One of my favorite comments listed above was "Like, good for them and all, but for me personally, I'd like to be mourned for more than a few months."  And that, ladies and gentlemen, is the root cause of all the stupid comments and statements that people say to and about widows.  It is centered in narcissism.  It's all about them.  It's all about how they feel.  It's all about how they want to be remembered.  It's not about those that are left behind, those picking up the pieces.  Damn it, I want you to walk around in mourning for a long time.  You need to be unhappy that I died.  Well, to the self-centered narcissists making those kind of statements, #$@k you and the horse you rode in on.  If that offends you, guess what, I really don't care.  Truly, I'm past worrying about offending others.  If you are an idiot I'm going to tell you so and dump your toxic personality from my world.

I endured more than my share of sideways glances.  I had people come to me and tell me they didn't like my choices.  I had people, in a passive aggressive manner, let their feelings be known.
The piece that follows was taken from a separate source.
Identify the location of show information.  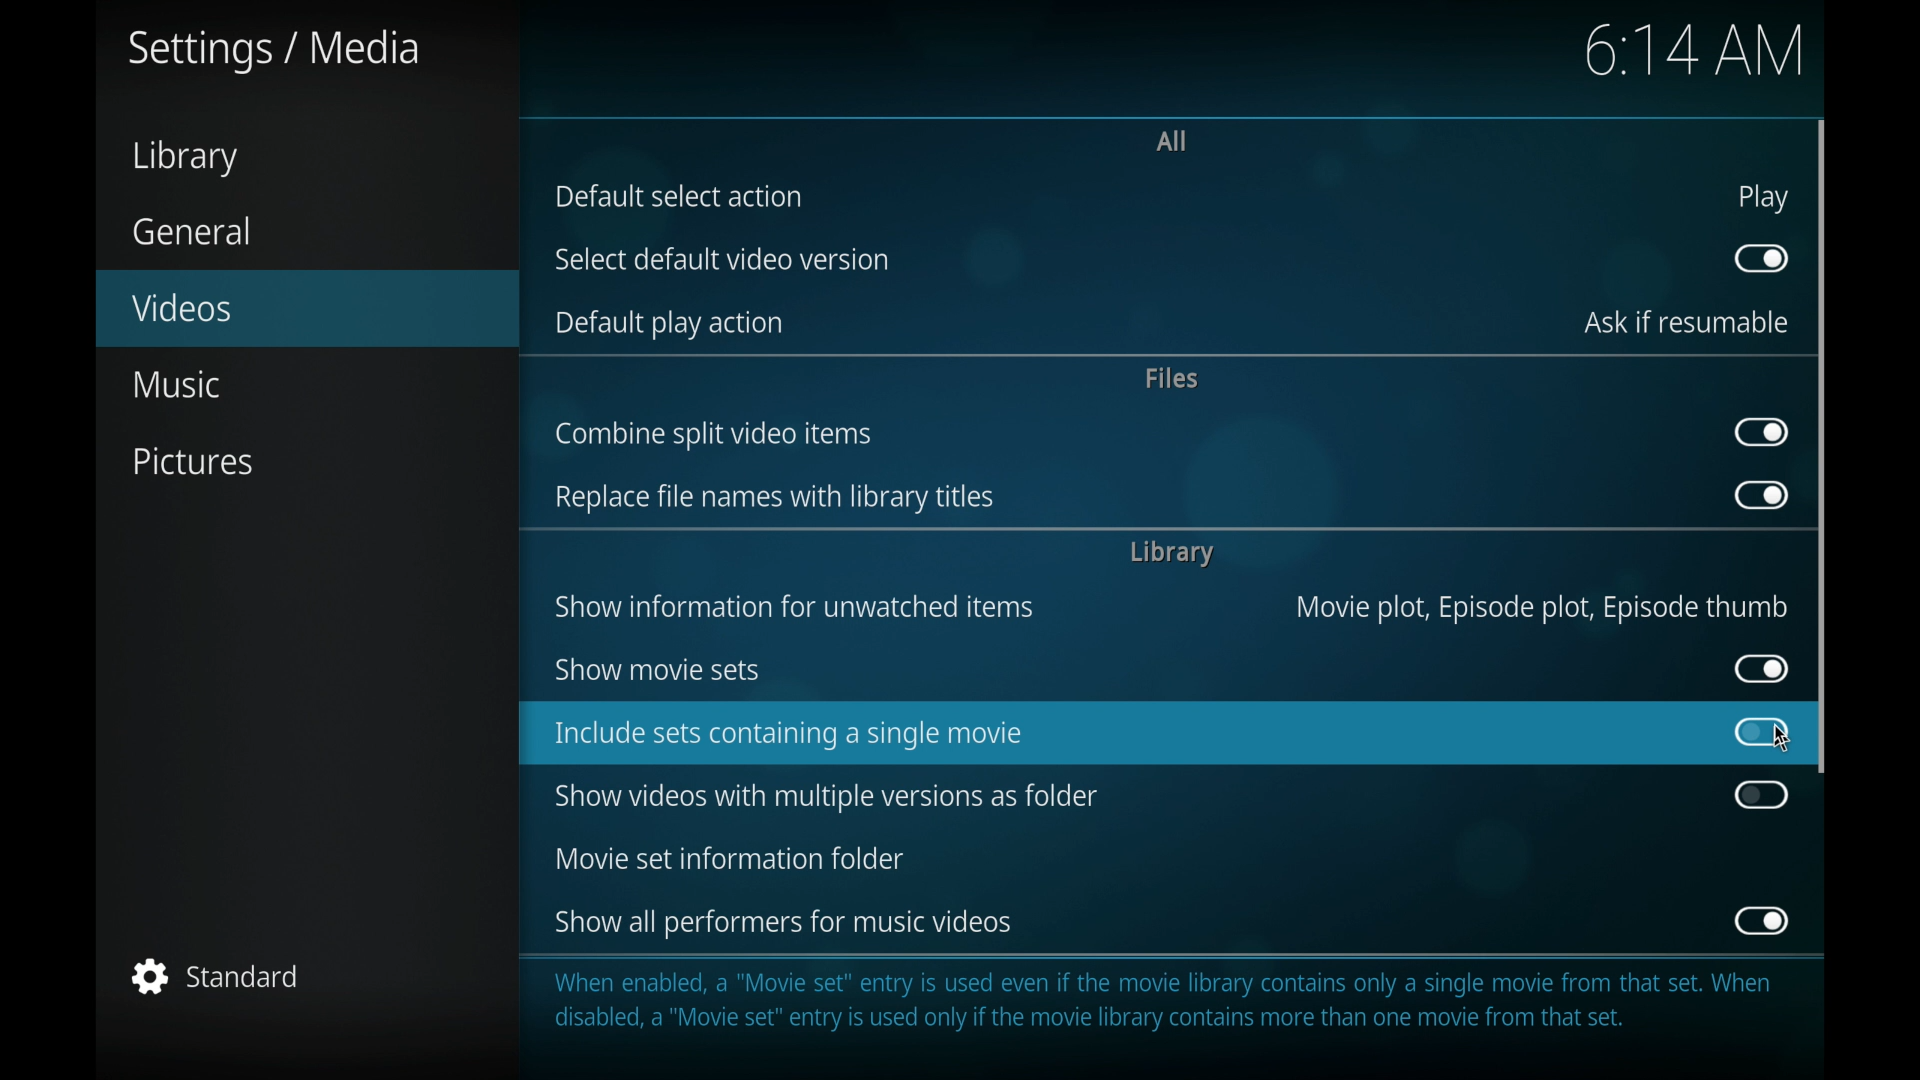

I had friends who no longer speak to me anymore.  I didn't let my feelings be known to them for many reasons.  First, the widow thing was still pretty new for me.  Second, I was in formation for holy orders and I needed their support to chant Axios! if I were to be ordained.  Well, I'm well past the newness of that title and I don't need anyone's affirmation or support anymore.  So, to those of you who may be reading this and thinking "He's talking about me",  yes I am.  And if you choose to make your opinion known to me, I promise I won't hold back on my true feelings for you.

I know that my new wife heard from friends of hers: are you sure, this seems too soon, what are you doing.  I'm happy that she didn't listen to them and chose to judge me on my merits and actions.  I chose to move forward and be happy, not dwell on things that might have been.  We have gone through hell fire and lived to talk about it.  We don't need your negativity in our lives.  So, if what you have to say about a widow or widower isn't supportive and encouraging, keep it to yourself.  Those of us in the "club" aren't interested in hearing it.